The team believes such savings could be particularly powerful in space, where they might allow it Complex structures constructed with minimal materials and components. In addition, the process requires no stamping or welding.
Stilfold co-founder Jonas Nyvang envisions the unfolding of vehicles and food storage in space.
“You can’t put a lot in space because it takes up so little space,” he told TNW. “The flexibility of our technology makes it possible to bring stacked sheets that you can just tuck away and then unfold to create something when you get there.”
To test the theory, Stilfold will do it Working with Sweden International Space Asset Acceleration Company (ISSAC), a new organization supported by ESA and Swedish astronauts Christ Vogelgesang,
The team will now spend 12 months exploring the possibilities.
Stilfold co-founders Jonas Nyvang and Tue Beijer. Photo credit: Stilfold
Nyvang was previously a Marketing Director at fashion brand Björn Borg, where he worked with ESA to develop heat-resistant underwear for steelworkers.

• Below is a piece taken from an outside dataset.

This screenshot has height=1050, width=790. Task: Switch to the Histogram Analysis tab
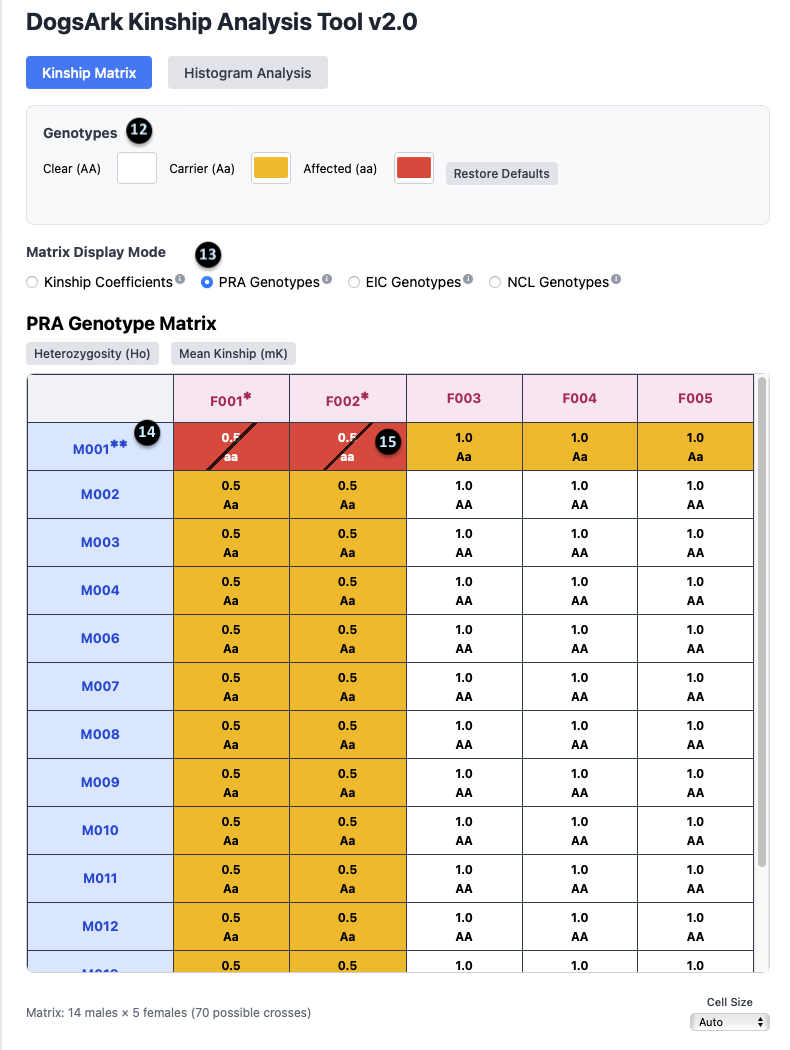coord(247,72)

After founding Stilfold, he was drawn to ESA’s approach of “hurling” and “hurling” space technology to Earth. Earth technology into space.
“What’s great about the space sector is that it’s pushing the boundaries of material creation for different innovations because there’s such a rigid framework for what you can do in space.”
NASA has also experimented with origami-inspired techniques, but these projects focus on large structures.
“There is also great potential for smaller structures – and we want to explore that first,” said Nyvang.
The industrial origami process in action. Photo credit: Stilfold.
Stilfold also provides an example of how European startups can get involved in space. Stefan Gustafsson, commercialization officer at ESA, has the following advice for companies wanting to work with his agency:
“First check what an ESA Business Incubation Center can offer nearby. Startups younger than five years old can benefit from up to two years of business incubation, with access to technical, financial and IP support, as well as €50,000 in funding,” he told TNW via email.
“In addition, there are various ESA programs that could be attractive for SMEs, e.g. B. ESA Business Application Kick-Starters, which provide development financing for companies space based applications. ESA has a patent portfolio with technologies that may be useful in another context.
“Finally, the ESA SME Office also has various ways to support startups, e.g. B. Training for applying for regular ESA contracts.”
There’s no guarantee they’ll be backed by ESA, but it doesn’t have to take light years to get their technology into space.